» Excerpt to read:
-=-=-=-=-

Wednesday, 15 August 2012

a field study of Myrmidonia E4


watering wheelbarrow

wheelbarrow holloway

Robert Macfarlane asks (in, ‘The Old Ways’) what does he know when he is in a place that he can know nowhere else, and, what does this place know of him that he cannot know of himself?

‘The Old Ways’ is an account of various walks Macfarlane has made and what he has learned by them, the intimacies of nowhere else around, within and without him. So far as I have accompanied him along his written recollections, some of the routes and locations of the walks are familiar to me (e.g. the Icknield Way), yet by his eloquent knowing and writing the ways are also rewardingly unfamiliar.

Macfarlane suggests there is vanity involved in the making of the journeys (and the written accounts) however he has looked beyond himself, and his sense of place, to seek the insights of others who have made similar and very different journeys to him, most notably, the old way romantic, George Borrow, and the haunted and haunting poet, Edward Thomas. They, and other companions, have enabled Macfarlane to avoid immersion in a vanity project.

-=-=-=-=-

» Data block:
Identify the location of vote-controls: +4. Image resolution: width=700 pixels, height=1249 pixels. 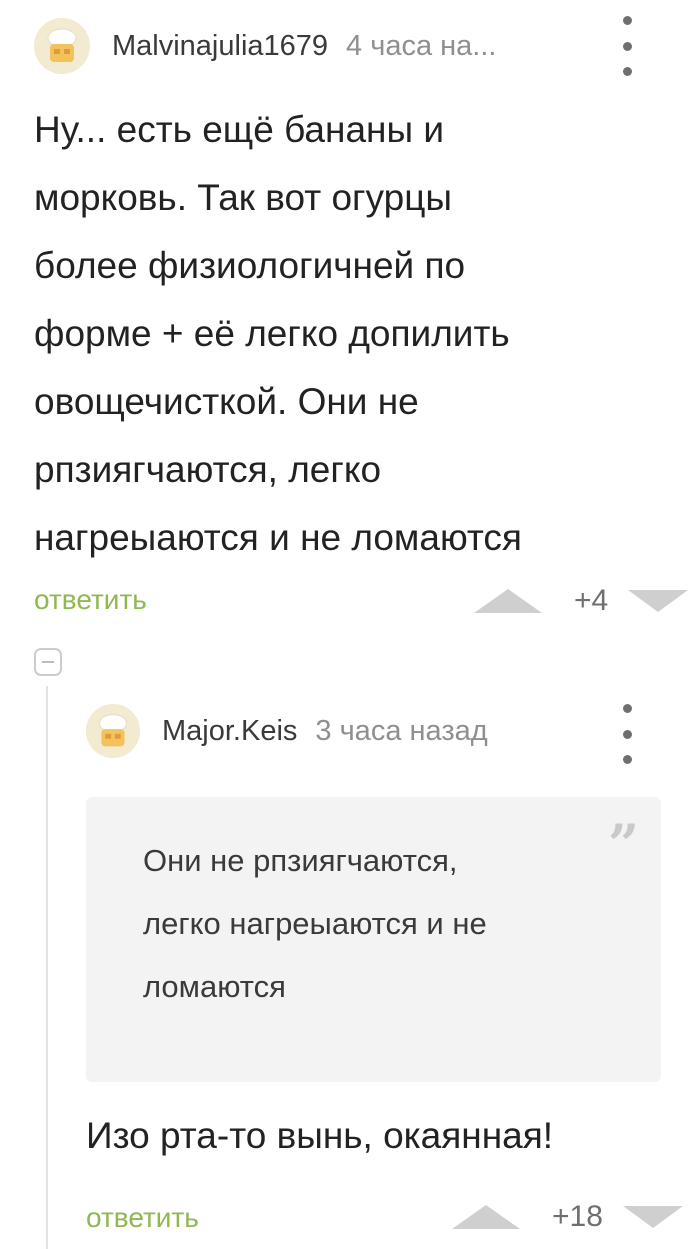
(582, 601).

-=-=-=-=-

» Task list:
A – Extract everything in the Old Ways post from "Macfarlane suggests there" down to "a vanity project.".
B – Summarize the Old Ways post in two sentences.
C – Give the next part of the Old Ways post, starting after its last sentence.
The listing plays no part in this work.

» Answers to the problems:
A –
Macfarlane suggests there is vanity involved in the making of the journeys (and the written accounts) however he has looked beyond himself, and his sense of place, to seek the insights of others who have made similar and very different journeys to him, most notably, the old way romantic, George Borrow, and the haunted and haunting poet, Edward Thomas. They, and other companions, have enabled Macfarlane to avoid immersion in a vanity project.

B – The post describes Robert Macfarlane's 'The Old Ways' as an account of his walks and what he learned from them, with some routes, such as the Icknield Way, familiar to the writer yet made rewardingly unfamiliar by Macfarlane's eloquent writing. Macfarlane suggests there is vanity in his journeys, but he seeks the insights of others, most notably George Borrow and Edward Thomas, and they help him avoid a vanity project.

C –
I have been wondering where I have been, and where I could go, to apply Macfarlane’s questions. Appropriately, a place that came to personal prominence recently might have much to say about vanity; the place being a poly-tunnel on an allotment, in Chingford, at the edge of the Lea Valley. This poly-tunnel, and the site around it, has some relevance to E17 in that surplus fruit and vegetables grown there are sometimes sold from Organiclea’s Saturday stalls – and are labelled ‘ultra local’.

Organiclea Stall Skill Share 4th August

Red ants in the polytunnel

I have been going to the allotment since late summer 2003 following an invitation via a flyer from Organiclea. The poly-tunnel was erected by the founding members of Organiclea who started reclaiming the neglected site from a bramble thicket in 2001. The tunnel consists of a series of metal hoops, deeply set in the ground, over which translucent plastic sheeting is stretched. Its length runs east west; an orientation that maximises the sunlight it can receive. The special ‘greenhouse’ plastic has seldom been cleaned and therefore the tunnel is not performing optimally; although for such an old tunnel it is still in good shape structurally. The brambles have only just started encroaching through the inevitable cuts, tears, and rips in the plastic skin and so they are perpetuating a cycle of counter reclamation (with more vigour this year) since the collectively minded ‘Organiclea’ departed for pastures new and more in keeping with their ‘permacultural’ ambitions.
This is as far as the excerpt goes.